Monday, October 5, 2009

Presi Days- Looking Back

After a year of anxiety, 2 months of touring the country, a day of heartbreak and 20 days of sheer depression, here i am, scribbling something perhaps rather immaterial on a blog page where i thought i might be ashamed to write on again...

It's been about 3 months since i left home, 2 months since i left calcutta for the place i really really wanted to be in. Presidentians dream big... i dunno if it's talent or just luck that most of them end up to be pretty well settled.

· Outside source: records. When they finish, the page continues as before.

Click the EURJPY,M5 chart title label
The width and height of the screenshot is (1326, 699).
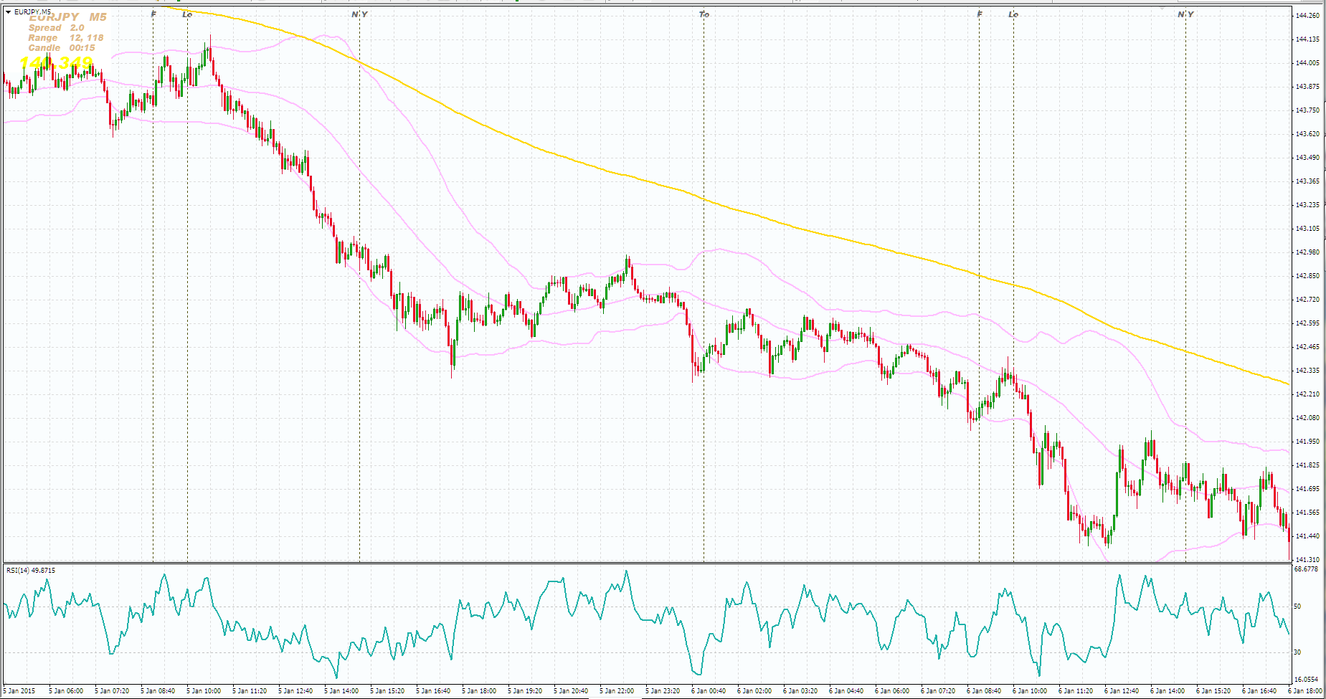(32, 11)
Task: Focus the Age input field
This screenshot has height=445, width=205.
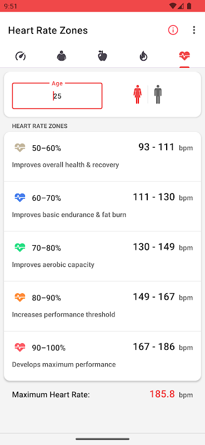Action: [x=57, y=96]
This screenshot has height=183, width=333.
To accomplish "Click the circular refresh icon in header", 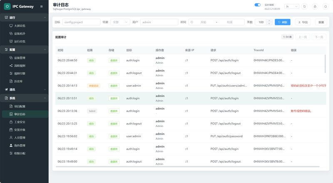I will point(304,7).
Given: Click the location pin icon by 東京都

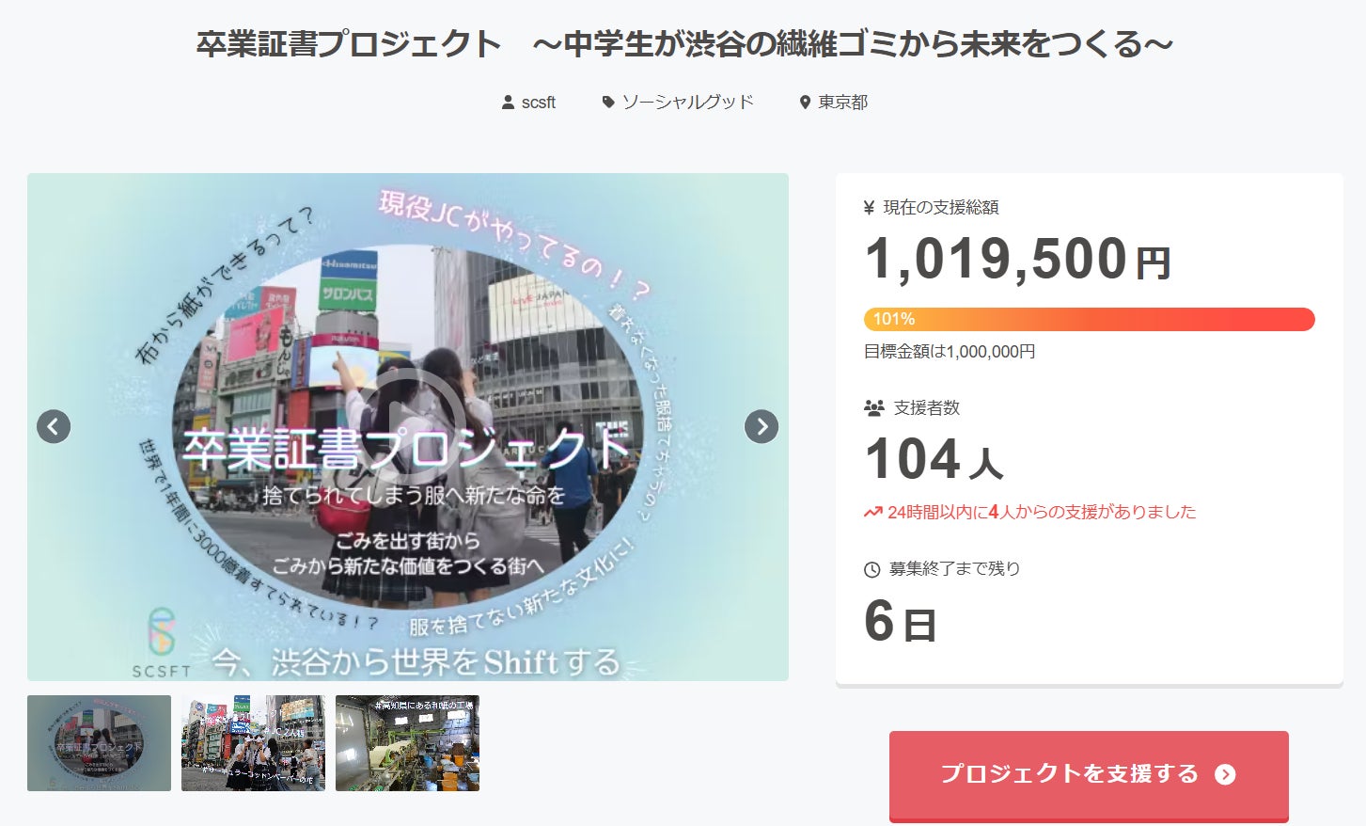Looking at the screenshot, I should [805, 102].
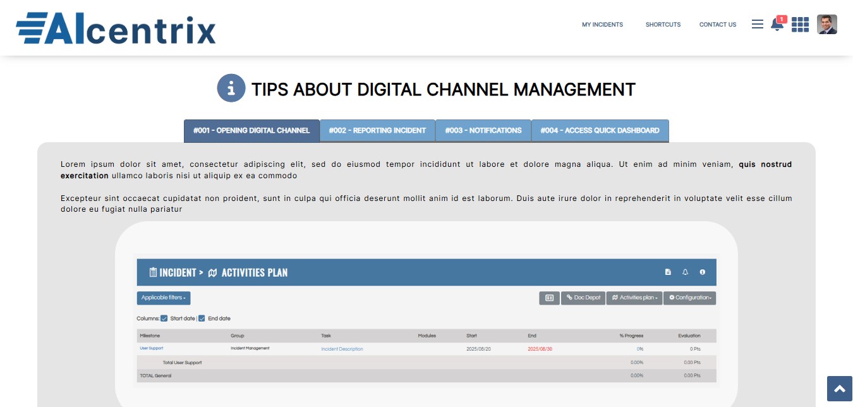Switch to #002 - Reporting Incident tab

(x=377, y=131)
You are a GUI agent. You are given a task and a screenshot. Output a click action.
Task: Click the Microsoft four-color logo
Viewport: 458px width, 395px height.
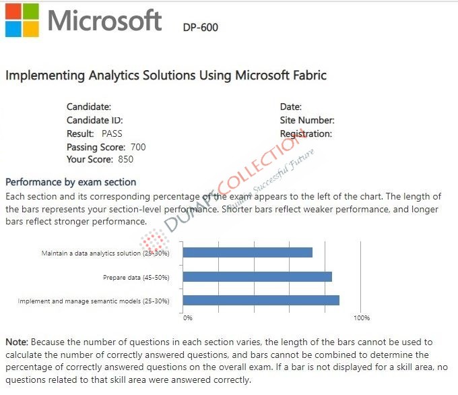coord(22,20)
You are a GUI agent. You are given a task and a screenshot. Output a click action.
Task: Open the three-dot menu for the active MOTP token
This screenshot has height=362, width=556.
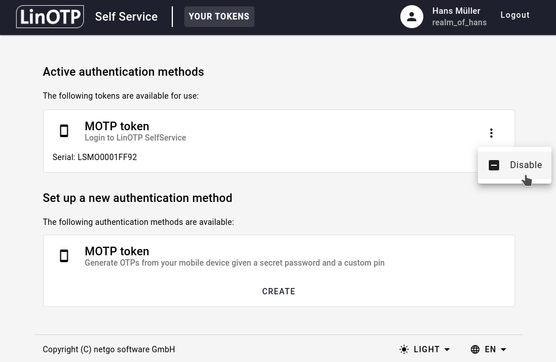click(491, 133)
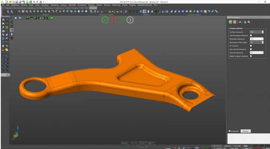This screenshot has height=149, width=270.
Task: Expand the PREV panel collapse arrow
Action: [9, 75]
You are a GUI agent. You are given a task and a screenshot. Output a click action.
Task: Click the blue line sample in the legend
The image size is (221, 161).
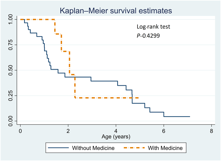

A month before coming to IGIDR, Ritika and me were at HCU- awesome campus, perhaps good teachers but i hated it there. Dunno why exactly- there were too many reasons. But it was mostly i guess the fact that the people around lacked the antel way if dressing that we are used to. Well, don't get me wrong- i just mean to say, irrespective of the pathetic sense of fashion we Kolkatans have (ya now i can say that coz am in mumbai n in a slightly higher fashion plane), there was a charm in the way Presi people carried themselves and that wasn't present in even 1 person out of a batch of about 80 there. There were people conversing non-stop in Malayli n Tamil and yes, no telugu. The food sucked big time... In short, you find nothing good when you are in a sad set of mind.

Then on one of those lazy yet tired worn out yet karenge ya marenge afternoons, IGIDR happened. Perhaps you all know this is where i wanted to come to coz i thought the academic pressure would be the least here and the corporate jobs really good!!

It's been 2 months, am where i wanted to be, involved in the Placement Committee, perhaps doing what i would wanna do a year back. But still there's a void. When i talk about Marx, people don't argue with me. When a Prof cracks and intelligent joke, Ritika and i are the only people who laugh and get stared at. The innocent jokes which seemed hilarious when Dipu narrated them now seem to be a pain. Some sarcastic comments that i used to expect people would understand are either not taken no note of or are taken in a straight way. Mind you, i'm in one of the country's best academic institutes... still wondering what academics really counts for.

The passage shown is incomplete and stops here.